Wednesday, April 29, 2015

Some thoughts on Heinz 2015 book chapters, parts 6-9

Continuing on from last time, where we read up through the discussion about constraints on strings, Heinz’s 2015 book chapter now gets into the constraints on maps between the underlying form and the observable form of a phonological string. As before, I found the more leisurely walk-through of the different ideas (complete with illustrative figures) quite accessible. The only gap in that respect for me as a non-phonologist was what an opaque map was, since Heinz mentions that opaque maps raise potential issues for the computational approach here. A quick googling pulled up some examples, but a brief concrete example would have been helpful.

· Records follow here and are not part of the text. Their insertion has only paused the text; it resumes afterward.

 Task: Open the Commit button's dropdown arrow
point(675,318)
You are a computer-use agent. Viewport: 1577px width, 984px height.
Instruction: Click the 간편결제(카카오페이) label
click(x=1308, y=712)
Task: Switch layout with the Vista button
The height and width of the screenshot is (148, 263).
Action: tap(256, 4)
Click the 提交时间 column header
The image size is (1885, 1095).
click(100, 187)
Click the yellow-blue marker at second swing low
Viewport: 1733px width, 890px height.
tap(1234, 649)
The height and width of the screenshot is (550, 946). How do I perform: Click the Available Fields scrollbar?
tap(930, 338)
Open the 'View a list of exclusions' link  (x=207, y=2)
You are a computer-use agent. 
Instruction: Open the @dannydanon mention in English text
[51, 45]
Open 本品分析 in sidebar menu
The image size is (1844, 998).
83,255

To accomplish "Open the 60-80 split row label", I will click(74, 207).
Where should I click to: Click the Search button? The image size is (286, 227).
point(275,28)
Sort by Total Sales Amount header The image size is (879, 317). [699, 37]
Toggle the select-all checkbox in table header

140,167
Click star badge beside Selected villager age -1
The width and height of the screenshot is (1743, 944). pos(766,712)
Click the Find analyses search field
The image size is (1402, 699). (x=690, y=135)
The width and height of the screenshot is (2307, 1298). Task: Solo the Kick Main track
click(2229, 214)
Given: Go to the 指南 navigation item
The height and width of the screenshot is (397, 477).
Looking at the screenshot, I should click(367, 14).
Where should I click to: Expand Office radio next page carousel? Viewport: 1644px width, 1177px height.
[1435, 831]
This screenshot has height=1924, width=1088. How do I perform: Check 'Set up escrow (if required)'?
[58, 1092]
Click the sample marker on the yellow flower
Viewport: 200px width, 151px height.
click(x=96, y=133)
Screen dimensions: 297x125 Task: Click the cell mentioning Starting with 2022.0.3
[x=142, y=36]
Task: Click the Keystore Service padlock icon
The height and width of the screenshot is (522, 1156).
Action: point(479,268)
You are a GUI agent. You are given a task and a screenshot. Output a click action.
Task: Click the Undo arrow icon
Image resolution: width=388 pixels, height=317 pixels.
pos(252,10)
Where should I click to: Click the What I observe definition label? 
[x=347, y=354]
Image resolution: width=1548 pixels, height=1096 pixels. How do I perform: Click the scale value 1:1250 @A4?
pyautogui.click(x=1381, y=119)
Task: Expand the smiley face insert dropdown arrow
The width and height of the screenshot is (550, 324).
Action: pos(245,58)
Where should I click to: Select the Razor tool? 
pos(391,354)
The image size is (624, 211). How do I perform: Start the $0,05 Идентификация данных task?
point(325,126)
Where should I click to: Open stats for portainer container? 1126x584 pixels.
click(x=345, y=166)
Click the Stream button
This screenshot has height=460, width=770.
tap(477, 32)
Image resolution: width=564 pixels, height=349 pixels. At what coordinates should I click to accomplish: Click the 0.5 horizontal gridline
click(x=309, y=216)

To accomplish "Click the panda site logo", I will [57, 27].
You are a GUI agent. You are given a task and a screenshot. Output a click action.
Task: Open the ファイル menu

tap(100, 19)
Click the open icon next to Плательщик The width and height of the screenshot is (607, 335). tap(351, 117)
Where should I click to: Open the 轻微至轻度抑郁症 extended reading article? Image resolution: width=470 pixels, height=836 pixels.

On a more a contentful note, I found the compare and contrast with the optimality approach quite interesting. We have this great setup for some logically possible maps that are derivationally simple (e.g. “Sour Grapes”), and yet we find these maps unattested. Optimality has to add stuff in to take care of it, while the computational ontology Heinz presents neatly separates them out. Boom. Simple. 

So then this leads me (as an acquisition person) to wondering what we can do with this learning-wise. Let’s say we have the set of phonological maps that occur in human language captured by a certain type of relationship (input-strictly local [ISL]) — there are some exceptions currently, but let’s say those get sorted out. Then, we also have some computational learnability results about how to learn these types of maps in the limit. Can I, as an acquisition modeler, then do something with those algorithms? Or do I need to develop other algorithms based off of those that do the same thing, only in plausible time limits? 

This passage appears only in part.